::: Reading passage

# Review: Bilt Hamber Korrosol



## Adam16

*What is it?*

An iron fallout remover with colour tracers designed to have a more pleasant odour.

*What does it bring to the table?*

_A controlled pH non-alkaline fallout remover for the safe and effective removal of embedded metallic particles that contaminate the vast majority of road going vehicles. While harsh acids such as phosphoric and oxalic acids maybe use with good effect to remove the contamination, these acids to not discriminate between corrosion and good steel not even paint films themselves, so while the particle is removed and base metals or coatings can also be attacked. korrosol's effective formula is simply sprayed onto the contaminated panel a rapid and dramatic colour change takes place which indicates that the corroded part is water soluble after which a rinse with water leaves the panel free of metallic embedment. korrosol is safe to use on all auto body paint finishes including lacquers._










*What am I using it on?*

A Volcanic Orange Mini Cooper One (64 reg)

*What do I think of it?*

I have previously used another brand of iron fallout remover (will not name any names!) and hated the smell. Some people don't mind the smell, or must just hold their breath, but for me it was so bad that I really didn't like using it.

Fallout removers smell because of their active ingredient - its the nature of the beast unfortunately, and the ones that smell less usually have less of the active ingredient. The other option is to mask the smell with a strong scent, and this is where Korrosol comes in.

I decided, in my haste to perform a sniff test, to open the bottle in my living room. With a fallout remover this is usually a big mistake, however with Korrosol I was greeted with a cherry / battenburg type smell that wasn't half bad. It was very strong, and there was a slight undercurrent of the usual fallout remover smell, but it was very bearable. Thats test one passed with flying colours!

Now onto the proper test. The wheel was first cleaned with Auto Finesse Verso APC, which left us with an alloy with a severe case of embedded brake dust:










And some close ups - lots of brake dust that was properly stuck on:



















So I gave the wheel a spray. One thing that I would like to point out is that the spray head supplied is really good - no dripping, and a nice spray pattern that coats the wheel with only a few sprays.

After 15 seconds from first spraying:










After about 45 seconds:










A close up showing a lot of bleeding where the majority of the brake dust was:










Korrosol's consistency is nearly perfect, although it could do with being slightly thicker so to 'dwell' for longer and not run down. The bleeding was fantastic, and the smell was strong but not unpleasant.

::::::

● **Objective 1**: Using the Korrosol review above, decide for each statement whether it agrees with the review, answering yes or no and quoting the deciding words: (a) The reviewer first opened the bottle in a garage. (b) The supplied spray head drips. (c) The reviewer would prefer the product to be slightly thicker.
● **Objective 2**: Write the next part of the Korrosol review, picking up after its final sentence.

::: Source material

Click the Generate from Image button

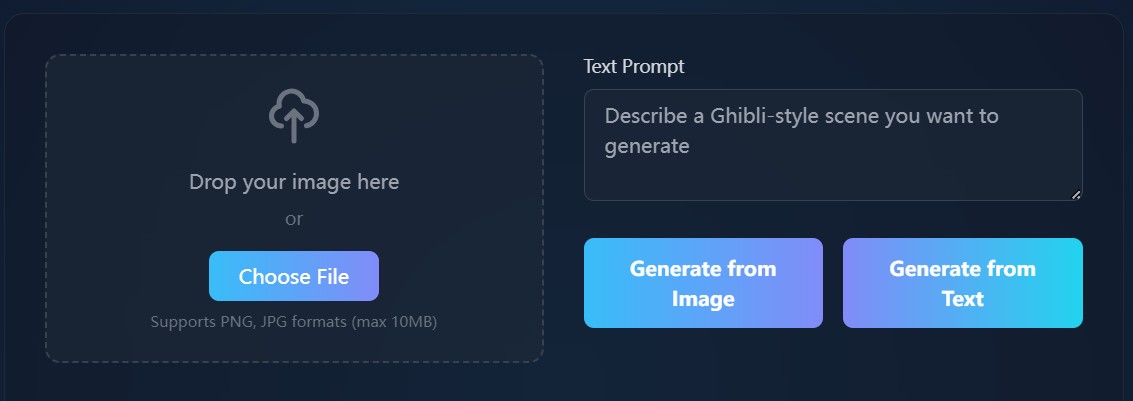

::::::

● **Task output 1**:
(a) No: "to open the bottle in my living room"
(b) No: "no dripping, and a nice spray pattern that coats the wheel with only a few sprays"
(c) Yes: "it could do with being slightly thicker so to 'dwell' for longer and not run down"

● **Task output 2**:
After 3 minutes I agitated it using a brush:










Close up after agitation - it was still bleeding strong:










I left it to dwell for another 2 minutes, then jet washed the wheel off to leave me with this:










Close up:










Another close up:










Not perfect, but for a total dwell time of about 5 minutes, and considering just how much brake dust there was, it did very well! Another quick hit to clear up the last few stubborn spots and the wheel would have been spotless.

*Pros*


Cheaper than many rivals
Spray head is very good
Bleeds very well
Powerful cleaning action, removed majority of contamination with little dwell time
Much more pleasent smell

*Cons*


Although smell is far more pleasent, it is still strong and lingers in the air
Could do with having a slightly thicker consistency

*Conclusion*

Overall I would highly recommend this fallout remover. Bilt Hamber are known to make some great products that just do what they are meant to do, and this is no exception. It bleeds great, smells much better than typical fallout removers, and has a very strong cleaning action against stubborn iron deposits. The price is also very good compared to most rivals.

*Where do I buy it?*

It can be bought direct from Bilt Hamber, or from other stockists such as The Ultimate Finish or Clean your Car. Typical price for 1L is £12.85.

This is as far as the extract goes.